Darle valor agregado a la lengua poética no supone, sin embargo, sobrecargarla. Antes bien, los
versos de Krupoviesa están adelgazados; son concisos en general y filosos cuando así se lo
requiere. Tienen, por regla general, las cualidades de un objeto, o incluso de una pieza dentro del
mecanismo general del poema. Si hiciéramos un recuento de sonidos y trazáramos con ello un
mapa, comprobaríamos que la apuesta programática del libro se registra en el plano sonoro.

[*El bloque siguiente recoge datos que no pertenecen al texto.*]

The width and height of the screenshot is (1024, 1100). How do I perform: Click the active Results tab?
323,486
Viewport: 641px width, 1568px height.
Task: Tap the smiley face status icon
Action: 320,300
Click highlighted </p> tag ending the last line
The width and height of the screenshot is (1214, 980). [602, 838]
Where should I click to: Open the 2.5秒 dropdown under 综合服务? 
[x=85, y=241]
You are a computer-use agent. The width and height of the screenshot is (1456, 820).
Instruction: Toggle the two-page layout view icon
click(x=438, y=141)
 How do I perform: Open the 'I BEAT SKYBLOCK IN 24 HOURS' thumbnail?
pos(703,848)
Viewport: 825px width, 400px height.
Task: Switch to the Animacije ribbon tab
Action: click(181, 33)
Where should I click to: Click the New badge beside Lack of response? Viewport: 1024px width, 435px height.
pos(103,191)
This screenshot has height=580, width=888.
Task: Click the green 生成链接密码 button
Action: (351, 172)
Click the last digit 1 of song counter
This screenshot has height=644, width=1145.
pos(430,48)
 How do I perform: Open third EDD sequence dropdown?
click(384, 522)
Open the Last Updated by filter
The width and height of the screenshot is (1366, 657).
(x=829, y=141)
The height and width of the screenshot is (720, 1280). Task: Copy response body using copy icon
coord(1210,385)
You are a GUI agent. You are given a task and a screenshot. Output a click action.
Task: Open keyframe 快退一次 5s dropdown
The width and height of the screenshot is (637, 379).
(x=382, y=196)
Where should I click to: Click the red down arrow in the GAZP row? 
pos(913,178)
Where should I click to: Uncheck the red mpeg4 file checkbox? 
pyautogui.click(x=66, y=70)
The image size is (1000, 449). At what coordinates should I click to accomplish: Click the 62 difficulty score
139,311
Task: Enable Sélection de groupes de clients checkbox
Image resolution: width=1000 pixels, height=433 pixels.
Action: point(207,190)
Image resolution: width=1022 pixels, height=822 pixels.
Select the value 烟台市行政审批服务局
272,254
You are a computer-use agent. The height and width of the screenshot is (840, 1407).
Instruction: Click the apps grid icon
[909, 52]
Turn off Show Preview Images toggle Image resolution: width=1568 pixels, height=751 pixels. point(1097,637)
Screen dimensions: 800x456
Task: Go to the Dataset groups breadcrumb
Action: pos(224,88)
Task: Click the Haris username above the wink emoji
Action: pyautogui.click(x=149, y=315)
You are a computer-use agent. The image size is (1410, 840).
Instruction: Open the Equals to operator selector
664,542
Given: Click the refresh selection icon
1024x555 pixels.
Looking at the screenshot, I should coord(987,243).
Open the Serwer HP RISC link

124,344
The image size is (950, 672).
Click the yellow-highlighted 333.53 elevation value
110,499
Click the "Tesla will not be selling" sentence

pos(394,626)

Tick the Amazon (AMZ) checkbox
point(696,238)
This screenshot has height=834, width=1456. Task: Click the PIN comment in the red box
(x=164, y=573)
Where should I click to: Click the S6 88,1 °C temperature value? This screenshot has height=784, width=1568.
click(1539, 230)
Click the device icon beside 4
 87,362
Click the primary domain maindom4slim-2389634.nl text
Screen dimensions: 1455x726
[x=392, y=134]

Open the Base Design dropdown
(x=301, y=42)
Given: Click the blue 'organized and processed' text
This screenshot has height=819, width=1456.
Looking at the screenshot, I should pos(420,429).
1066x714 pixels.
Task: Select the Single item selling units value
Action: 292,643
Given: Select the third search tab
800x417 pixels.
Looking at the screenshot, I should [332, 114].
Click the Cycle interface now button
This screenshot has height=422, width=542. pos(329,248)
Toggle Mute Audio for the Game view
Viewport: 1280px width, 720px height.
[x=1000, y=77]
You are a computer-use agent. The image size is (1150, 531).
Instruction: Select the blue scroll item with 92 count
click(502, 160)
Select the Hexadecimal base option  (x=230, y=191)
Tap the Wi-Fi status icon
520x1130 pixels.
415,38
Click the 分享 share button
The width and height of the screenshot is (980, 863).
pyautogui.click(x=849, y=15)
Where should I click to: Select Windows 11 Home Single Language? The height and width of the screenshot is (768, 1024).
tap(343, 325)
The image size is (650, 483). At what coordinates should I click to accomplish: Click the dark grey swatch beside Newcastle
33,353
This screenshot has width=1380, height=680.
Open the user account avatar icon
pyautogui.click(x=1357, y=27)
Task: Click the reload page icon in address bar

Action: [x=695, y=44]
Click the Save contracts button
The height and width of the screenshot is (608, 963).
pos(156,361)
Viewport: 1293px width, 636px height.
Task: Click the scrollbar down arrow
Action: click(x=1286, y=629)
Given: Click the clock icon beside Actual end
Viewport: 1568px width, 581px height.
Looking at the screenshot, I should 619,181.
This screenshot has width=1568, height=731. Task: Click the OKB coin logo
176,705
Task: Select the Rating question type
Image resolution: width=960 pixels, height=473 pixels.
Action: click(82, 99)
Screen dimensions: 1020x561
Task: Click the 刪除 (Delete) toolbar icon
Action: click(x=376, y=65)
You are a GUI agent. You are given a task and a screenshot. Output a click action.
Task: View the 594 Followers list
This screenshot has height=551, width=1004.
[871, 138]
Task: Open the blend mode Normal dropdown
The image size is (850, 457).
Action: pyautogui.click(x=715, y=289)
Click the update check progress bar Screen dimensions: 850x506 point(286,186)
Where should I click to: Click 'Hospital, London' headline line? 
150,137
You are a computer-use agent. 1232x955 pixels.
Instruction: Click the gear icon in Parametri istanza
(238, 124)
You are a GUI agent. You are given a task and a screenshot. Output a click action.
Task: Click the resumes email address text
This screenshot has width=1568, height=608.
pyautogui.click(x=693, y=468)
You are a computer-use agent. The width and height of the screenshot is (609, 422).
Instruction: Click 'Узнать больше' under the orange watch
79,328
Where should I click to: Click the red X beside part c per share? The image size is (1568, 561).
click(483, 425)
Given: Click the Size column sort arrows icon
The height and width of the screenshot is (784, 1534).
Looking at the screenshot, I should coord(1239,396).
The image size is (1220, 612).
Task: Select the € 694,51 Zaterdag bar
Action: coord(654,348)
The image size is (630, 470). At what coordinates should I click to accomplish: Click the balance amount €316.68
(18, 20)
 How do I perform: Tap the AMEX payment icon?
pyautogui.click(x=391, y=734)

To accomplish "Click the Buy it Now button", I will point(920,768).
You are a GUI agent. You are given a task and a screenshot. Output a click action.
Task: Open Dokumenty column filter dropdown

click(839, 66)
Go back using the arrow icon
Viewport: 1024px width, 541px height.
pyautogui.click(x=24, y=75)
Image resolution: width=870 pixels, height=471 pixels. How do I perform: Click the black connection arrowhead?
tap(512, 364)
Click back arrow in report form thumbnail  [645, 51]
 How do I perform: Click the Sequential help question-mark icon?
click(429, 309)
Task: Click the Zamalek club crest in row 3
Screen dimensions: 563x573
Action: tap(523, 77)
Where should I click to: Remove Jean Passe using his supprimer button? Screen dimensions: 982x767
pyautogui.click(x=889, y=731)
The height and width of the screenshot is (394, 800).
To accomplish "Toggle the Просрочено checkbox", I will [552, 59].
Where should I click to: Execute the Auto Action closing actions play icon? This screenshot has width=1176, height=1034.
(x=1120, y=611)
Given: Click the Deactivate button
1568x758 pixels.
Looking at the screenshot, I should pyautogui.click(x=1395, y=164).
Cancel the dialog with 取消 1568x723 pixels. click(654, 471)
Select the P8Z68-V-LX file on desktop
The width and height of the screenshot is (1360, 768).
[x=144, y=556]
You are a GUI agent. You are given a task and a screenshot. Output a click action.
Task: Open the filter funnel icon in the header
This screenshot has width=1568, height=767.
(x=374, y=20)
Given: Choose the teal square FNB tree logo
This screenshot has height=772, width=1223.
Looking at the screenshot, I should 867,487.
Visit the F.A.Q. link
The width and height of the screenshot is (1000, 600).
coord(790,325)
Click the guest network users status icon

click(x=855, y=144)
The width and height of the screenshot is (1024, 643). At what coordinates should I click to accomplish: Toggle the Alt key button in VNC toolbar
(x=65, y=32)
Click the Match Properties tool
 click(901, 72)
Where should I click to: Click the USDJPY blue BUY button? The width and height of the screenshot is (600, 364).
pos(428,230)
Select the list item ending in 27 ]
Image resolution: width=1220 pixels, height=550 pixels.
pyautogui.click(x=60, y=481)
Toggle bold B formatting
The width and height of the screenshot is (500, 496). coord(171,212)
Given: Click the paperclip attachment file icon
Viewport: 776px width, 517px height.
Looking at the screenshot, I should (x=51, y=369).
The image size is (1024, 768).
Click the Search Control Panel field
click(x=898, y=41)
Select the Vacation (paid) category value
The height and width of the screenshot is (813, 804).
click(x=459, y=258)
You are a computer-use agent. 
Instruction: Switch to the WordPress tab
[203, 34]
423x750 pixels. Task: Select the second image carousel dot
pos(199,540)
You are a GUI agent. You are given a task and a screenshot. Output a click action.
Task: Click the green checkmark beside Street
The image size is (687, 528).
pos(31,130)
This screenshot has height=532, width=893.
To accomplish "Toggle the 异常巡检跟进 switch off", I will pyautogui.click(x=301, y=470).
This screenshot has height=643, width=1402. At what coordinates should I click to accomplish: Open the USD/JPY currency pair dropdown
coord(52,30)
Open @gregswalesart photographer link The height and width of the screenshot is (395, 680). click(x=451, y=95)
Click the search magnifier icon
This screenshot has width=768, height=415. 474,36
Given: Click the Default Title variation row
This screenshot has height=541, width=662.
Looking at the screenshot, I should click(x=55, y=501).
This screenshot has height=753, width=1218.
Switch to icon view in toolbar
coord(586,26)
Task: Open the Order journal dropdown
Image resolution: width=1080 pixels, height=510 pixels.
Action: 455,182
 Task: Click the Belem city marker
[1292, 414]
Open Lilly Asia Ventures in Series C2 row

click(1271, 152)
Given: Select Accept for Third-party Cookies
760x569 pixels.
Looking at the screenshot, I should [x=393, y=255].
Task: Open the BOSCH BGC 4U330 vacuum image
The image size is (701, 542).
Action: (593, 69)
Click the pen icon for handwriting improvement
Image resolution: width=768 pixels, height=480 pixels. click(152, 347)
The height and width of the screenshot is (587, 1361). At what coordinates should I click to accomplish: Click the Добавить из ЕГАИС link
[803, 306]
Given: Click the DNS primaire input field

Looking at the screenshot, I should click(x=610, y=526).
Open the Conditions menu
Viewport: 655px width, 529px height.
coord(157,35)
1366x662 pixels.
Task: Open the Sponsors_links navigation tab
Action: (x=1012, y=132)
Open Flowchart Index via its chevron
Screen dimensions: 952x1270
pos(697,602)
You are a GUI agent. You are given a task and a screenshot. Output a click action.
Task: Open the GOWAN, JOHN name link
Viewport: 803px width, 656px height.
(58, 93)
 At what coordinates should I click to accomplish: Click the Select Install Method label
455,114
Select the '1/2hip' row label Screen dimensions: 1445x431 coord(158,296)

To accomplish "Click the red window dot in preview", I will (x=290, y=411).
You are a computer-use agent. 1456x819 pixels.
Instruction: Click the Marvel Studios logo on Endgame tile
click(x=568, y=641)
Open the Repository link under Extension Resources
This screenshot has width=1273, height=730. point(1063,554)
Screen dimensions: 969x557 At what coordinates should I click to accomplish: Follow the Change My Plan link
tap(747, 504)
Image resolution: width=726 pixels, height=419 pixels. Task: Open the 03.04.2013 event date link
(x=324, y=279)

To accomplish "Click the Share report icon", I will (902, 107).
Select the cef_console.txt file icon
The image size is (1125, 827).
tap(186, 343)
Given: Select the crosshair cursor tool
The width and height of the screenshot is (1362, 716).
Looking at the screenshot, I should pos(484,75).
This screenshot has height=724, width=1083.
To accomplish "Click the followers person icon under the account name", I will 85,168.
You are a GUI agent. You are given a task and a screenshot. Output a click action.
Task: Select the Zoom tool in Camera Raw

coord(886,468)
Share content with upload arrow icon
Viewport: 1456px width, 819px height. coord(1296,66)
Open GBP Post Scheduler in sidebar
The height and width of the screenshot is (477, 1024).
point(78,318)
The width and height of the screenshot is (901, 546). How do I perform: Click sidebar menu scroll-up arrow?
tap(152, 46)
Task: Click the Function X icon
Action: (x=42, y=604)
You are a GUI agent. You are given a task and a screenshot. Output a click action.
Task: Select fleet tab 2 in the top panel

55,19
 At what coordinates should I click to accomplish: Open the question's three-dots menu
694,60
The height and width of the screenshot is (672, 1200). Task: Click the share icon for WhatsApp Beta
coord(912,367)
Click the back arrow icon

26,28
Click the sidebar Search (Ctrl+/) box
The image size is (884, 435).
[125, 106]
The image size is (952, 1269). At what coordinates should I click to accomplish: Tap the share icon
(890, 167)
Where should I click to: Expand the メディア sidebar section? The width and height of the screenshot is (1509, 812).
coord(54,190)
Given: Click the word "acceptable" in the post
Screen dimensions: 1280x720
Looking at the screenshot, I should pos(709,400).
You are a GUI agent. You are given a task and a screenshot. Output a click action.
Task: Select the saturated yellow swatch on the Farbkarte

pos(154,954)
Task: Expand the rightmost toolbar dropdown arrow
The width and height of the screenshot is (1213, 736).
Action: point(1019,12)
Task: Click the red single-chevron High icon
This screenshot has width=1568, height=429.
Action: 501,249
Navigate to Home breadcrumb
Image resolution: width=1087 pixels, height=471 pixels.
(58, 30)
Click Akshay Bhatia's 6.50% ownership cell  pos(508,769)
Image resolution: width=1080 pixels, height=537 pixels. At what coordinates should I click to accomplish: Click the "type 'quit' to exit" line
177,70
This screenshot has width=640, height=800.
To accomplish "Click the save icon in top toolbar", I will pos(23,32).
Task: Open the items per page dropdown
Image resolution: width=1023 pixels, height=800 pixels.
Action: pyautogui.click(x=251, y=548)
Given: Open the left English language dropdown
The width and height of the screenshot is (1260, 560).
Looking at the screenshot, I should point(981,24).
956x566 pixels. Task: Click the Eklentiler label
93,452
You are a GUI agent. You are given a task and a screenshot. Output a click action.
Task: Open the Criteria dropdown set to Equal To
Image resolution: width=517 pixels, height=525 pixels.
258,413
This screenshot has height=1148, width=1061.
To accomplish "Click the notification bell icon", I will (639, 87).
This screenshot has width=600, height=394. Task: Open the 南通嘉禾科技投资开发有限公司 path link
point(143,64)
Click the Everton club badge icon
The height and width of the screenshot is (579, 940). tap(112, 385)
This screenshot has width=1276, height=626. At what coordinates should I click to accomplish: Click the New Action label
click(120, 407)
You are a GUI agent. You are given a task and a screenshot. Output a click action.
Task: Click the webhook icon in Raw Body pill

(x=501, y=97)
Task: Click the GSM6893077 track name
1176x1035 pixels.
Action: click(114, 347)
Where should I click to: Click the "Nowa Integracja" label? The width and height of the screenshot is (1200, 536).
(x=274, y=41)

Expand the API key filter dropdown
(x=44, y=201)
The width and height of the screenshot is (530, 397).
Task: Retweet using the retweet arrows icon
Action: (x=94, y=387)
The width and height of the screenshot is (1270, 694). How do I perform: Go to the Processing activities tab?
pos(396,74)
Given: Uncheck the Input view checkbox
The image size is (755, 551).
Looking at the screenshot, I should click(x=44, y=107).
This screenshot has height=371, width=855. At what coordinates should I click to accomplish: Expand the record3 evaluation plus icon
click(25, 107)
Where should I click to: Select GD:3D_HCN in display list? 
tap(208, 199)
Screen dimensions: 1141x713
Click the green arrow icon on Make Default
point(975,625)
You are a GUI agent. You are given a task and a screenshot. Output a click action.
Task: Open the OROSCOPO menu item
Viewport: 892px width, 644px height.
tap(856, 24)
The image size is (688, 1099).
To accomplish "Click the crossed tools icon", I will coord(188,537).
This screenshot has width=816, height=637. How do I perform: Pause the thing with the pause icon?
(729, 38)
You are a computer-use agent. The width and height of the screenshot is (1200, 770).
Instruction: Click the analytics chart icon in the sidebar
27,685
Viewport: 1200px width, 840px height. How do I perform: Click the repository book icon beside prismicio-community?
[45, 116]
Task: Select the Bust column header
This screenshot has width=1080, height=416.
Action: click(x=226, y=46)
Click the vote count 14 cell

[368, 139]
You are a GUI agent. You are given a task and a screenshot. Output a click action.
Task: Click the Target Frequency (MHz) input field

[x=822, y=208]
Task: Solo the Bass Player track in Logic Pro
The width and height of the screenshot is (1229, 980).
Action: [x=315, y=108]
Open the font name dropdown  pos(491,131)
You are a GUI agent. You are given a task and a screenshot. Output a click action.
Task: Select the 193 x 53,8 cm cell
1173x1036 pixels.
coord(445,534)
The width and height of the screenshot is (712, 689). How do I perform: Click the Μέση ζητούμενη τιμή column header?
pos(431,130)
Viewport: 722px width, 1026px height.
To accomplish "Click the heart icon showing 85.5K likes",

Ahora bien, en el centro del poemario hay un punto ciego, un vacío semántico, una palabra que no
se anota. O, mejor dicho, un nombre que no se nombra: los casilleros vacíos indican una palabra
de ocho letras, pero ante todo señalan un proyecto posible que se vio interrumpido, ponen el
dedo índice sobre una falla. La retirada del lenguaje —la exhibición del lugar vacío— no hace más
que darle asiento a la melancolía del sujeto que no puede nombrar el objeto, en parte porque el
objeto es indiscernible de su propio nombre, aunque no se superponga con él. Esa palabra que “se
escurrirá como petróleo entre las letras” no puede ser dicha. En primer lugar, porque implica
cierto peligro o debido a que pronunciarla llevaría a incurrir en la molestia. No es lícito, o al menos
no es conveniente, hablar con soltura en cualquier casa. Es decir que aquello que permanece
silenciado es del orden de la incomodidad. ¿Habrá que decirlo, entonces, de manera solapada?
¿Qué ocurre, por caso, si los casilleros vacíos se llenan con el nombre equivocado? ¿No habrá
salida de este acertijo que la esfinge Krupoviesa formula? Cuando despierta, en el puerto hay un
buque petrolero, pero los marineros hablan en otro idioma.